Here are 8 Steps to Make Homemade Vegetable Broth:
- Chop veggies into ½-1 inch pieces to maximize surface area.
- Brown veggies in your stock pot before adding herbs and water to bring out sweetness and unlock flavors.
- Add cold water to the pot, allowing it to warm over time — different flavors are extracted at different temperatures.
- Keep the heat on medium and allow the broth to come to a boil slowly.
- Once broth is boiling, immediately reduce heat to a simmer to avoid damaging the delicate flavors (if using kombu strips, add them now).
- Do NOT stir the pot — seriously, go read your book!
- Simmer for no more than 90 minutes to avoid vegetables getting mushy and disintegrating.
- Allow the broth to cool, then pour through a mesh strainer or coffee filter to get a clear smooth broth. Store in glass jars.
And now, for the super-healing recipe of my Super Greens Soup! Put it on the menu for this weekend and you’ll have a very happy family.
Super Greens Soup
Prep time: 20 minutes | Cook time: up to 1 hour | Yield 8-10 servings
- 2 cups each: Chopped onion
- 2-3 cloves garlic, minced
- 1 tsp sea salt
- ½ teaspoon black pepper
- ½ cup minced fresh parsley
- ½ cup minced fresh sage
- 1 bay leaf
- 1-2 dried kombu (sea vegetable) strips — if not already used in homemade broth
- 4 liters of Homemade Vegetable Broth, room temperature (see 8 steps above)
- 2 cups curly kale, torn
- 2 cups Swiss chard, torn
- zest of one lemon
- In a large stockpot, add 1 tablespoon olive or coconut oil to medium heat.
- Add chopped onion, celery, carrots, and mushrooms. Sauté vegetables until tender, about 5-7 minutes.
- Add garlic, sea salt, and black pepper. Incorporate well stirring for 1 minute.

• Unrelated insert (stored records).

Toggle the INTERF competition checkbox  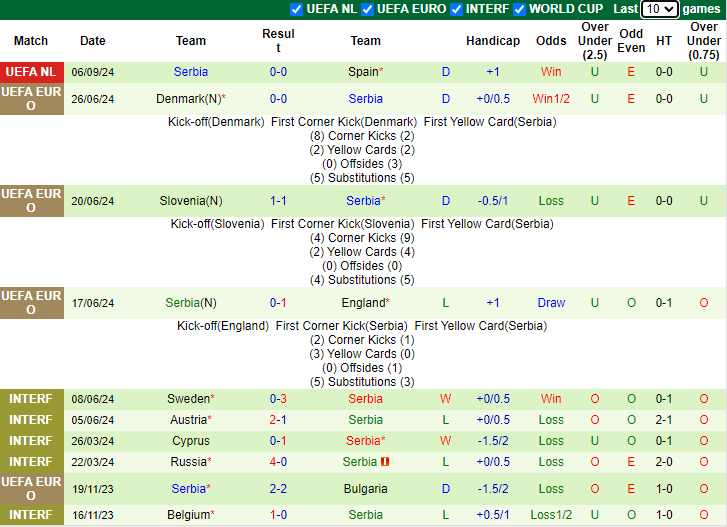[457, 9]
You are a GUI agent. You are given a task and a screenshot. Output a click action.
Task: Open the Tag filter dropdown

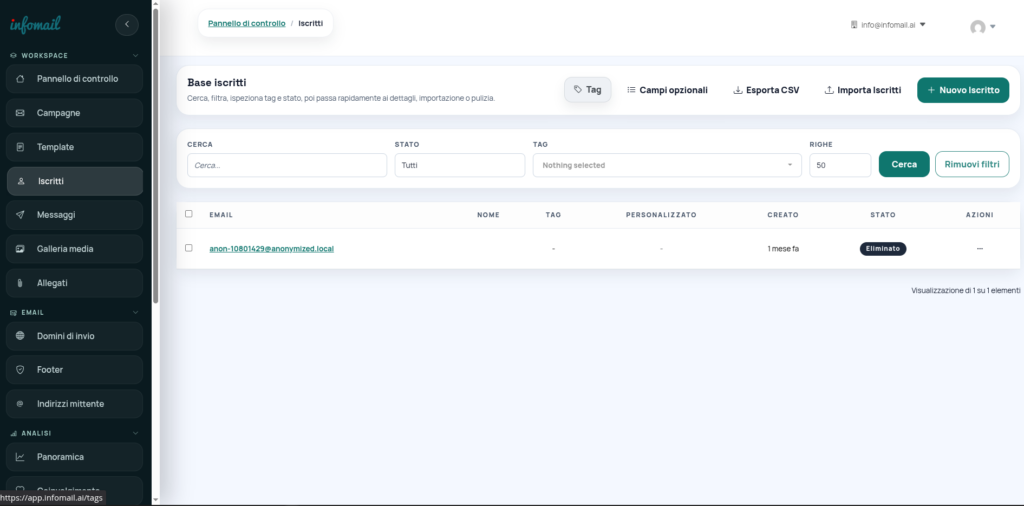pos(666,165)
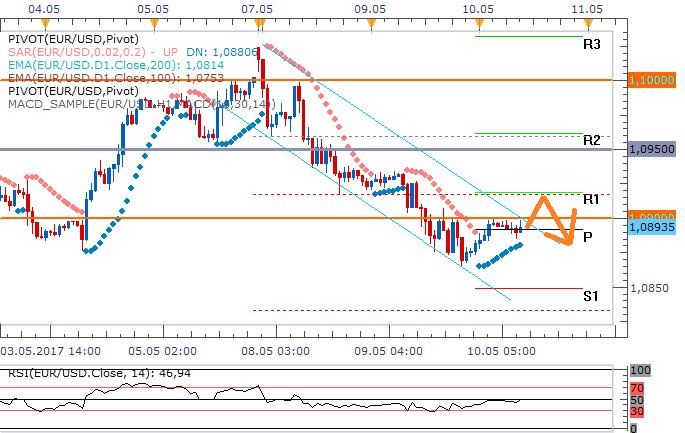Select the R1 pivot resistance label
Image resolution: width=685 pixels, height=433 pixels.
[591, 199]
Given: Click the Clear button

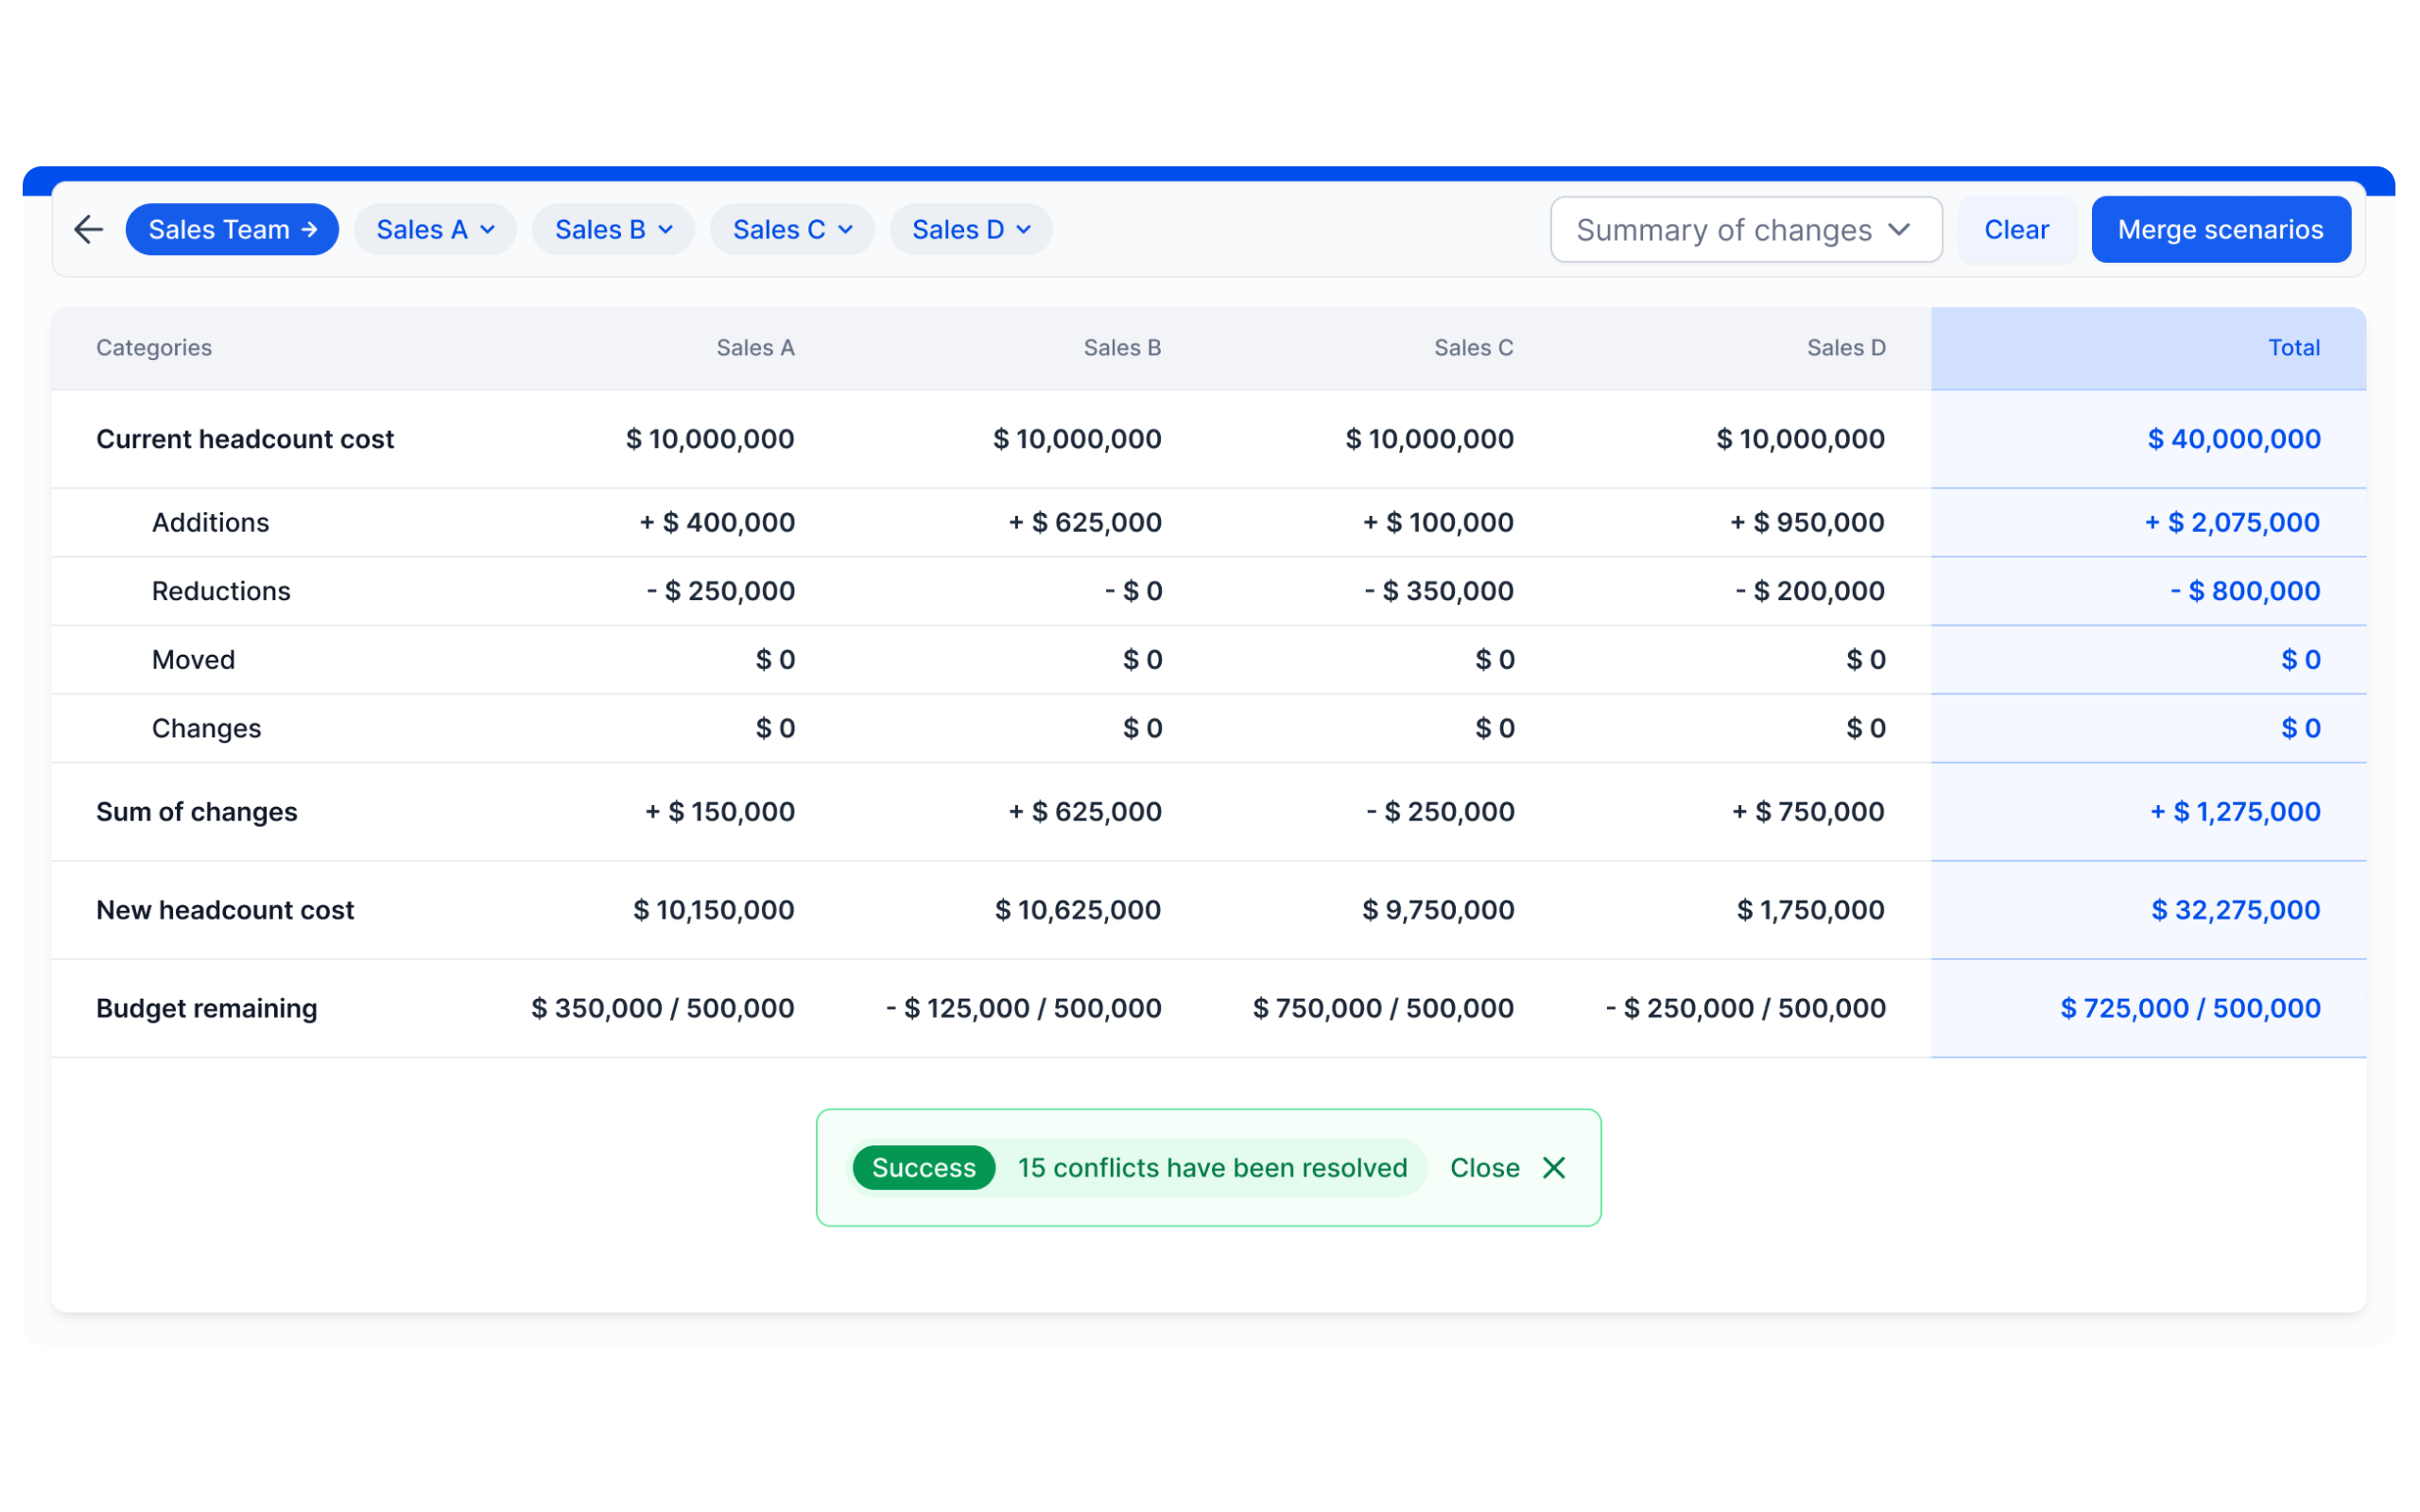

- Add parsley, sage, bay leaf, and kombu strips (if using.)
- Pour Homemade Vegetable Broth over the vegetables and herbs. Increase heat, bringing soup to a gentle boil then reduce to a simmer. Simmer for at least 30 minutes up to 1 hour, stirring occasionally.
- Add kale and Swiss chard the last five minutes of cooking. Stir in lemon zest just before serving. Enjoy!